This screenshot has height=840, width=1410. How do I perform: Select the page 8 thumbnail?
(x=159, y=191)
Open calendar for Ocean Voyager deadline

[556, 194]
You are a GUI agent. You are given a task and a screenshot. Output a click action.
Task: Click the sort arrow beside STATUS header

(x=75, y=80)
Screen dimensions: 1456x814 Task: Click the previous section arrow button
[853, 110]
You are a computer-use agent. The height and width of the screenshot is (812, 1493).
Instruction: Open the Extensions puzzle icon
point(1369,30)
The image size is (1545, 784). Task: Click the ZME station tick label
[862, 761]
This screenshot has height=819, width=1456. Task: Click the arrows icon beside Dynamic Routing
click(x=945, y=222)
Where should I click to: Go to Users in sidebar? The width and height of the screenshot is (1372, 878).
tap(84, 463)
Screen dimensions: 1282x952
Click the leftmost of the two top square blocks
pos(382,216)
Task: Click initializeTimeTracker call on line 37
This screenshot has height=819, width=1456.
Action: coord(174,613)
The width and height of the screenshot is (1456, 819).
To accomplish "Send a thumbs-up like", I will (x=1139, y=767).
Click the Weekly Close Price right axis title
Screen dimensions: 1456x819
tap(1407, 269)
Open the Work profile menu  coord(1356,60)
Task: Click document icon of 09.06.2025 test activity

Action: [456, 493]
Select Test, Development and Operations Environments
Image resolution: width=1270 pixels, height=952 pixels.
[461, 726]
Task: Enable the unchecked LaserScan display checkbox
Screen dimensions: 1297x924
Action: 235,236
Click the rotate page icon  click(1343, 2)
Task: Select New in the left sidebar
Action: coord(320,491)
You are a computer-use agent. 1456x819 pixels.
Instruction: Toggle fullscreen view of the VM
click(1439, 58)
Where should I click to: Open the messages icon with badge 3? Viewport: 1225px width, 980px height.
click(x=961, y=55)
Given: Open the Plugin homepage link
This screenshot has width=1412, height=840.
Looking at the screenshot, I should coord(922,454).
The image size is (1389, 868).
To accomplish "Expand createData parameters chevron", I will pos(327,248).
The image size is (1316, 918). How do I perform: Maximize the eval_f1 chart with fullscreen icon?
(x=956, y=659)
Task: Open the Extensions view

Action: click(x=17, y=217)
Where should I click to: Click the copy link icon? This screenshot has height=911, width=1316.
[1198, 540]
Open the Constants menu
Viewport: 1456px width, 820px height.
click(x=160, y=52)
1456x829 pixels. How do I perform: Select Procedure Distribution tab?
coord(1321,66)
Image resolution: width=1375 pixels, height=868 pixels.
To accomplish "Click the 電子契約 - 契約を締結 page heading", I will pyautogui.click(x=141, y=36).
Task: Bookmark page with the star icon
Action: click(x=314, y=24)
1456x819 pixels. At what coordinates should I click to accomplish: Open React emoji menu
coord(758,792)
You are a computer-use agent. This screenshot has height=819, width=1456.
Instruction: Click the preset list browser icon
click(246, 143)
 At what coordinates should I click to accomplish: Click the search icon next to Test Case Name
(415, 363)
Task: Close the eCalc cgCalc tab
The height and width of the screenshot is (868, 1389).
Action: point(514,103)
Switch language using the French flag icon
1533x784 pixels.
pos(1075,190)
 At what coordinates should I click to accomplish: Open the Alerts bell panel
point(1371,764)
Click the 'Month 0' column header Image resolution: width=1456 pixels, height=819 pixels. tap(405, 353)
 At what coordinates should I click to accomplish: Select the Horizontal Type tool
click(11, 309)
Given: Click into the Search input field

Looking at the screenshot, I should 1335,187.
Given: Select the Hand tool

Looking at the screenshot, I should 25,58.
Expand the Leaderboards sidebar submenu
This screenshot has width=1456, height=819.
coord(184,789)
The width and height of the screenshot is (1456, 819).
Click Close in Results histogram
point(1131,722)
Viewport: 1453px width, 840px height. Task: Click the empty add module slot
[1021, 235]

Exercise objective >> With the line containing "Click the 'Month" as the start and the last line of the listing as the end, restate that stretch word for word and nothing else.

Your solution >>
Click the 'Month 0' column header Image resolution: width=1456 pixels, height=819 pixels. tap(405, 353)
 At what coordinates should I click to accomplish: Select the Horizontal Type tool
click(11, 309)
Given: Click into the Search input field

Looking at the screenshot, I should 1335,187.
Given: Select the Hand tool

Looking at the screenshot, I should 25,58.
Expand the Leaderboards sidebar submenu
This screenshot has width=1456, height=819.
coord(184,789)
The width and height of the screenshot is (1456, 819).
Click Close in Results histogram
point(1131,722)
Viewport: 1453px width, 840px height. Task: Click the empty add module slot
[1021, 235]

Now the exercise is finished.